NEW YORK (CNN/Money) - The dollar rose for the fifth straight session against the euro Thursday, fueled by a growing view in the market that steady economic growth is making the United States more attractive for investment.
Treasury bond prices edged higher in subdued trading as investors awaited Friday's December jobs report.
In the currency market, the euro bought $1.3180 late in New York, down from $1.3263 late Wednesday. The dollar bought ¥105.07, up from ¥104.07 Wednesday.
"People are looking at growth and interest rate differentials for the first time in a while, along with some feelings that perhaps we've seen the worse in the double deficits," Ed Stapleton, head of foreign exchange with Fortis Bank in New York, told Reuters, referring to the trade and budget deficits.
Official U.S. interest rates currently exceed the euro zone for the first time in more than three years. The market is expecting the Federal Reserve to raise rates still further in early February, making U.S. assets -- and thereby the dollar -- all the more attractive for foreign investors.
Kansas City Federal Reserve President Thomas Hoenig said Thursday that rates were still accommodative and that financial markets saw neutral interest rates around 3 percent to 3.25 percent, versus 2.25 percent now.
Earlier in the session, the dollar weakened after an unexpected surge in last week's weekly jobless claims. Although that appeared to signal a softer labor market than anticipated, the weekly data series is notoriously volatile and subject to seasonal adjustments, so the dollar gave up only some ground, analysts said.
"The dollar's initial reaction was fairly muted, given the size of the negative surprise, but it is ahead of the payrolls report and also because one week's data does not make a trend," Richard Franulovich, senior currency strategist with Westpac Banking Corporation in New York, told Reuters.
The ongoing economic expansion has been dogged by slow job creation, and economists and markets are focused on the monthly payrolls numbers.
Economists predict the economy generated 175,000 jobs last month, up from 112,000 in November. A better-than-expected number could inspire long-term investors to push the dollar higher but also hurt Treasury bond prices on worries about faster growth sparking inflation.

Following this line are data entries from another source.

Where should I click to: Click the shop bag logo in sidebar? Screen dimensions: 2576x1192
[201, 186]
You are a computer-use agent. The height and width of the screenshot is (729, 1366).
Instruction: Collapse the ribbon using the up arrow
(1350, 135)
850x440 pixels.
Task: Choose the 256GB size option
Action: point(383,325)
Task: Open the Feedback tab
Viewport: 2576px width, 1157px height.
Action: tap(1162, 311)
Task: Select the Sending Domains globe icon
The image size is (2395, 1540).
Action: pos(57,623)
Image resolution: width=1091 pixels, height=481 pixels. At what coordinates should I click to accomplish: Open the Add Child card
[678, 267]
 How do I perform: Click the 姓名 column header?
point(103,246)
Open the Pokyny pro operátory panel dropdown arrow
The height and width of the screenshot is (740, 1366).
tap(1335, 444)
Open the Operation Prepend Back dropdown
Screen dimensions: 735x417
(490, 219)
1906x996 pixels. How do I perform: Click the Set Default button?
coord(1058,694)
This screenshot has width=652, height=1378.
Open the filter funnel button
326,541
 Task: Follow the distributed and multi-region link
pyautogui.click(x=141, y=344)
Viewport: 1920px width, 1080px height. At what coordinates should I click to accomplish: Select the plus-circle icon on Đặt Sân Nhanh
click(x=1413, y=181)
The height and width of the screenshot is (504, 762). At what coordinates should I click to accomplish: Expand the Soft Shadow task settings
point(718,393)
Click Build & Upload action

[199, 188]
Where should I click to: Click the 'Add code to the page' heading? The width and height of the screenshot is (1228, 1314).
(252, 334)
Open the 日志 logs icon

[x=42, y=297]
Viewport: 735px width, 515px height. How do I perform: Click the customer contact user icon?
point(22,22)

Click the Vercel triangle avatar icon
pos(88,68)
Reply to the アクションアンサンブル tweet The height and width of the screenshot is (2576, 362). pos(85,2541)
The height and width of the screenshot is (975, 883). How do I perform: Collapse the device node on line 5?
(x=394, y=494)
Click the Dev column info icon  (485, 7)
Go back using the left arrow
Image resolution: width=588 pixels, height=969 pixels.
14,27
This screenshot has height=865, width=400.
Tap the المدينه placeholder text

Inflation is anathema to bondholder's since it erodes the value of their investments.
In the bond market, the benchmark 10-year note rose 5/32 of a point to 99-28/32, to yield 4.26 percent, down slightly from 4.29 percent late Wednesday.
The 30-year bond edged 3/32 higher to 107-25/32 to yield 4.85 percent. Bond prices and yields move in opposite directions.
The two-year note gained 3/32 of a point at 99-22/32 to yield 3.17 percent, while the five-year note gained 3/32 of a point to 99-4/32 yielding 3.70 percent.